Pixel coordinate grounding data:

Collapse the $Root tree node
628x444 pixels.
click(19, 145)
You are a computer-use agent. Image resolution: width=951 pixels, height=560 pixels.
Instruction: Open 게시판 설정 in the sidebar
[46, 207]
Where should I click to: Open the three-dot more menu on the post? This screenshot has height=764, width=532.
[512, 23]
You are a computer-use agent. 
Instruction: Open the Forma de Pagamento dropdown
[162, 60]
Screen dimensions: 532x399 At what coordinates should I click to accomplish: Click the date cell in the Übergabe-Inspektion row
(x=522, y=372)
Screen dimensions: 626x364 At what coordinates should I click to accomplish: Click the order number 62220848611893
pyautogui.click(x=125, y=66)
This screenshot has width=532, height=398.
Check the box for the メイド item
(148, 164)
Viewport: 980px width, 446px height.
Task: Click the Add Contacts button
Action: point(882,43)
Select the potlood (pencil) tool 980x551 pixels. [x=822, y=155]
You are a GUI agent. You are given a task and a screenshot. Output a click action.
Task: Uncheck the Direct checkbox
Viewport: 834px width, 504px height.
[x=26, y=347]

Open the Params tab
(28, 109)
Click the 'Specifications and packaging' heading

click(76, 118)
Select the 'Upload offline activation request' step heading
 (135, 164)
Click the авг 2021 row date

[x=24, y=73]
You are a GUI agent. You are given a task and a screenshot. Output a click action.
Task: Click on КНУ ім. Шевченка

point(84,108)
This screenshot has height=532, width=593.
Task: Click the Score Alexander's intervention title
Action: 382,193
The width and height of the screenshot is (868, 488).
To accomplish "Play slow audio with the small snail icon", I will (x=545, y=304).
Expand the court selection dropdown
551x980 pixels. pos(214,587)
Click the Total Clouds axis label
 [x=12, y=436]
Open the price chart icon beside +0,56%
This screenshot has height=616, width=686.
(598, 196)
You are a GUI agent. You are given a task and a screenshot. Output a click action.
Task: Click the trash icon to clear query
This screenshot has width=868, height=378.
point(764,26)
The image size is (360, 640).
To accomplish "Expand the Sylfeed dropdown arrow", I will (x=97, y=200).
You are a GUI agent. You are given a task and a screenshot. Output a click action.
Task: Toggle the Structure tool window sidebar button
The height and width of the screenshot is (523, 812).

### WHAT IS BEING ASKED
In the records above, locate the line that contains "Select the 'Upload". Repeat it and every line after it, exactly, and nothing else.

### COMPLETED TASK
Select the 'Upload offline activation request' step heading
 (135, 164)
Click the авг 2021 row date

[x=24, y=73]
You are a GUI agent. You are given a task and a screenshot. Output a click action.
Task: Click on КНУ ім. Шевченка

point(84,108)
This screenshot has height=532, width=593.
Task: Click the Score Alexander's intervention title
Action: 382,193
The width and height of the screenshot is (868, 488).
To accomplish "Play slow audio with the small snail icon", I will (x=545, y=304).
Expand the court selection dropdown
551x980 pixels. pos(214,587)
Click the Total Clouds axis label
 [x=12, y=436]
Open the price chart icon beside +0,56%
This screenshot has height=616, width=686.
(598, 196)
You are a GUI agent. You are given a task and a screenshot. Output a click action.
Task: Click the trash icon to clear query
This screenshot has width=868, height=378.
point(764,26)
The image size is (360, 640).
To accomplish "Expand the Sylfeed dropdown arrow", I will (x=97, y=200).
You are a GUI agent. You are given a task and a screenshot. Output a click action.
Task: Toggle the Structure tool window sidebar button
The height and width of the screenshot is (523, 812).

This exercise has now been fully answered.